Na czym polega indoktrynacja uczniów, o którą opozycja oskarżała rząd Prawa i Sprawiedliwości? O to na antenie Radia Plus zapytany został znany jak na razie z niekonwencjonalnego podejścia do leczenia i medycyny nowy poseł Koalicji Obywatelskiej Marcin Józefaciuk. Poseł, który był dyrektorem w szkole stwierdził, że miał swobodę, a jako przykład indoktrynacji wskazał… konieczność odczytywania listu od ministra edukacji na początku roku szkolnego, w którym mogły być wątki religijne.
Indoktrynacja w szkołach?
Prowadzący rozmowę Jacek Prusinowski przypomniał, że Koalicja Obywatelska i Lewica wielokrotnie mówiła o tym, że szkoła i uczniowie są indoktrynowani przez ministra edukacji Przemysława Czarnka. W odpowiedzi Józefaciuk odparł, że „niekoniecznie był nakaz, ale były odgórne przymuszenia”.

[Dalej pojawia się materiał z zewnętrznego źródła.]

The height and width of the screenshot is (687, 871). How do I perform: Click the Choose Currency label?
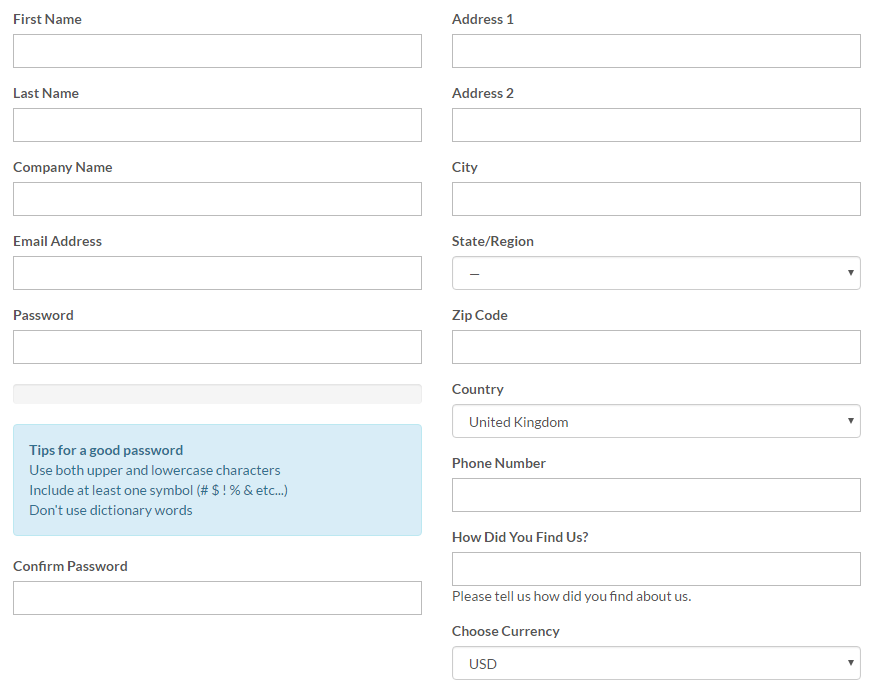(x=505, y=631)
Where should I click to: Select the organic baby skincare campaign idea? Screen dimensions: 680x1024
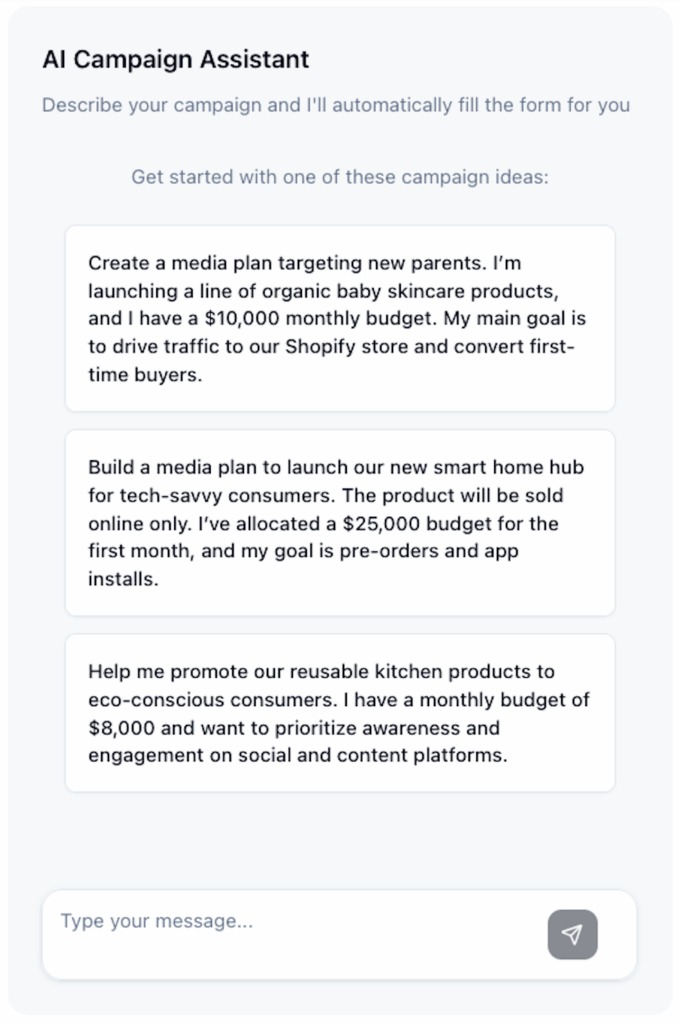[x=340, y=319]
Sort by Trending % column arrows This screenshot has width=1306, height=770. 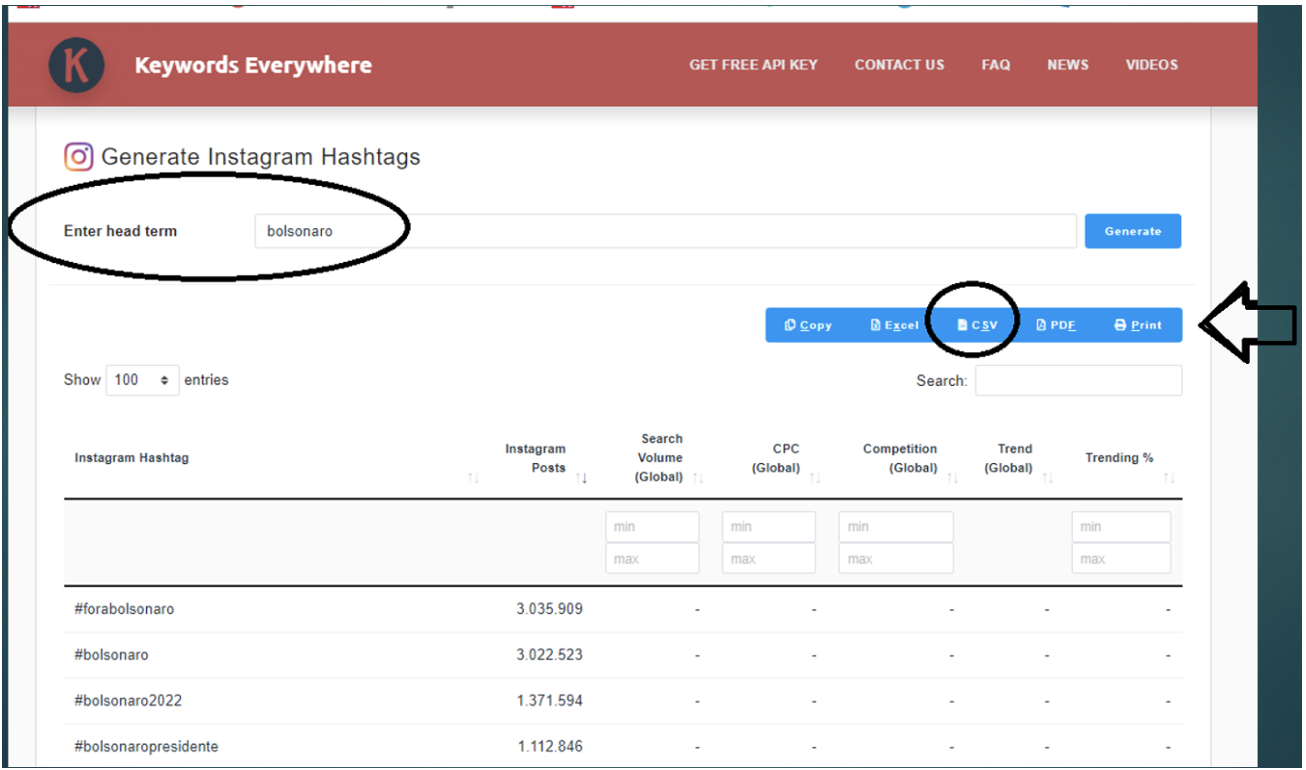[x=1168, y=479]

Czuliśmy się od góry przymuszani zarówno do układania planu lekcji w taki sposób, żeby ta religia była w środku, czuliśmy gdzieś z tyłu oddech kuratora. (…) Poprzez różne ankiety, kwestionariusze, wizytacje, regularne spotkania z kuratorium czuliśmy, że to wszystko idzie w jednym kierunku, że zamyka się nam – dyrektorom – możliwość decydowania razem ze społecznością i pójście tylko w jednym kierunku – bardziej religijnym, bardziej zamkniętym
– stwierdził Marcin Józefaciuk.
Dopytywany o konkrety tej indoktrynacji odparł, że jest obowiązek przeczytania na początku roku szkolnego listu od ministra.
Tam w środku często było nawiązanie do religijności
– powiedział nowy poseł KO, po czym dodał, że on sam nie czuł, że musi indoktrynować. Na zwrócenie uwagi, że w takim razie dyrektor szkoły ma swobodę, Józefaciuk odparł, że „dyrektor ma swobodę”.
Kolejnym przejawem „indoktrynacji” miała być kwestia podręcznika do przedmiotu Historia i teraźniejszość – kuratorium, jak mówił Józefaciuk, miało dzwonić i przeprowadzać ankiety dotyczące podręcznika, z którego korzysta szkoła.
Kiedy Prusinowski podsumował, że wygląda na to, że w całej historii o indoktrynacji w szkole sporo było przesady, poseł KO, który był wcześniej dyrektorem i wicedyrektorem szkoły stwierdził, że… „różne osoby mogą to w różny sposób odczuć”.
Dyrektor ma swobodę. Jeśli chodzi o indoktrynację, to nie czułem się, że byłem bardzo mocno przymuszany
– powiedział Józefaciuk dodając jednocześnie, że nie do zaakceptowania dla niego było to, jak minister traktował nauczycieli, społeczność uczniowską, czy w jaki sposób wydatkowane były pieniądze. Jak stwierdził, było „zero złotych na edukację zawodową”, ale były pieniądze „na wille”.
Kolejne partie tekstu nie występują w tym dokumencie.